Given request A: Decide whether each statement agrees with the depth maps notebook: (i) images are resized to 256 by 256; (ii) the NYU data is loaded and used; (iii) the test targets are converted to grayscale before resizing. Answer yes or no for each, quoting the deciding words of the notebook.
Given request B: Select every line of the listing that contains the string "logo", where case counts.

Document excerpt:
§ §
# Supervised Adversarial Networks for Depth Maps Generation
Following the 2017 paper by Pan et al: *Supervised Adversarial Networks for Image Saliency Detection*

In [None]:
import tensorflow as tf
import numpy as np
from scipy.misc import imresize
from matplotlib import pyplot as plt

In [None]:
# Make3D data
from Make3D import train_pairs, test_pairs

# NYU data
# from NYU import nyu_data
# train_pairs, test_pairs = nyu_data()

## Preprocessing

In [None]:
shape = (256, 256)

train_data, train_targets = zip(*train_pairs)
test_data, test_targets = zip(*test_pairs)


def rgb2gray(rgb):
    return np.dot(rgb[..., :3], [0.299, 0.587, 0.114])


def resize(img):
    return imresize(img, shape)


train_data = [resize(rgb2gray(img)) for img in train_data]
train_targets = [resize(img) for img in train_targets]
test_data = [resize(rgb2gray(img)) for img in test_data]
test_targets = [resize(img) for img in test_targets]

train_x, train_t = np.asarray(train_data), np.asarray(train_targets)
§ §
Dataset excerpt
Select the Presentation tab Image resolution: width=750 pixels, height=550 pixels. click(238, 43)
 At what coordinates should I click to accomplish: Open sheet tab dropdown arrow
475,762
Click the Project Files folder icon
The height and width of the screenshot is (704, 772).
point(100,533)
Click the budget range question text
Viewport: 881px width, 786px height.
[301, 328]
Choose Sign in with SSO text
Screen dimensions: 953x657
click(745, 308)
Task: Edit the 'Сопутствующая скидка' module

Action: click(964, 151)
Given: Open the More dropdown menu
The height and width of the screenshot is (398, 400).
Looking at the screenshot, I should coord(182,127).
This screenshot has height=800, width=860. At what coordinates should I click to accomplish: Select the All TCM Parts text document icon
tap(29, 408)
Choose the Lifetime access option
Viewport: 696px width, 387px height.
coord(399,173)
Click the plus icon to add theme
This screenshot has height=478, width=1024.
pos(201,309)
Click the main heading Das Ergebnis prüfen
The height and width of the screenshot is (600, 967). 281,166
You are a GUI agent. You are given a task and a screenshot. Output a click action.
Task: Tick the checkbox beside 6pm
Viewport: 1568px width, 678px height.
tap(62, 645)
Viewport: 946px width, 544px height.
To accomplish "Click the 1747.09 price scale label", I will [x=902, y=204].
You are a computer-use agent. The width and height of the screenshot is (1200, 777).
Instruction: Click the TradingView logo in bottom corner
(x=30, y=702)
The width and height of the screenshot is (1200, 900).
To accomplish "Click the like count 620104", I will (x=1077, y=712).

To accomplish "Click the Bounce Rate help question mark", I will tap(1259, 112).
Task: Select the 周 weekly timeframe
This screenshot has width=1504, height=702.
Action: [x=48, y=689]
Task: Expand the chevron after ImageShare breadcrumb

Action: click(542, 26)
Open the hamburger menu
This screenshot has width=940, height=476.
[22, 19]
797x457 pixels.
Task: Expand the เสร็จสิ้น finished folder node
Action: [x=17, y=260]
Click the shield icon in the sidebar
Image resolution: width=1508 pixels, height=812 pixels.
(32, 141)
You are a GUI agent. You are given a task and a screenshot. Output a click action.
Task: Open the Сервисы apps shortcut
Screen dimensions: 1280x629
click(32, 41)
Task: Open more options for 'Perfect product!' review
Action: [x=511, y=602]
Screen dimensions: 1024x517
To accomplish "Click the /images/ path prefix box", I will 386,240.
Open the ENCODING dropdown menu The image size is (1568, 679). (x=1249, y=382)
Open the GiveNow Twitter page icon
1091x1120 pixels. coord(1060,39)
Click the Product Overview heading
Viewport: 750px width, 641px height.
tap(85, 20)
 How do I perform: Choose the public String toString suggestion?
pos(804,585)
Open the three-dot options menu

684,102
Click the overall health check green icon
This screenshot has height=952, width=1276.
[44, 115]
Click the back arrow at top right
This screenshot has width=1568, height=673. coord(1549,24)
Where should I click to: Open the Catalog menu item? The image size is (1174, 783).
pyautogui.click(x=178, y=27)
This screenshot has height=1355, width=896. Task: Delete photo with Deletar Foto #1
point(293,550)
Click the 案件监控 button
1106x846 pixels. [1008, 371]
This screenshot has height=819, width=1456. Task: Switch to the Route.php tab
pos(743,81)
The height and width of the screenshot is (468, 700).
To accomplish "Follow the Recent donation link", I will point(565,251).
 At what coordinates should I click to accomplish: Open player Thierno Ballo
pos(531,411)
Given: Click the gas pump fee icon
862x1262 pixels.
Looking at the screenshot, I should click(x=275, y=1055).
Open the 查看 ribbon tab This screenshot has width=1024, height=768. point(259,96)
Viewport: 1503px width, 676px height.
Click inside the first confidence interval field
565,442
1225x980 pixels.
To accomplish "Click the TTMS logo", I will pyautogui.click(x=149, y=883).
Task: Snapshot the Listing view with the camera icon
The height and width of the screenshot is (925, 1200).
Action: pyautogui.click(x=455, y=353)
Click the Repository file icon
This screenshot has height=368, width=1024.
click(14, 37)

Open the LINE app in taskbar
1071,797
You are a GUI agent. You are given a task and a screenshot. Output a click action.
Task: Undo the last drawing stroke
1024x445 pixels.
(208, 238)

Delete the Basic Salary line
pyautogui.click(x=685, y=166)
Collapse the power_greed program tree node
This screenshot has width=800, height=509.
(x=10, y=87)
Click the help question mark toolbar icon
§ §
Answer A:
(i) Yes: "shape = (256, 256)"
(ii) No: "# from NYU import nyu_data"
(iii) No: "test_targets = [resize(img) for img in test_targets]"

Answer B:
Instruction: Click the TradingView logo in bottom corner
To accomplish "Click the TTMS logo", I will pyautogui.click(x=149, y=883).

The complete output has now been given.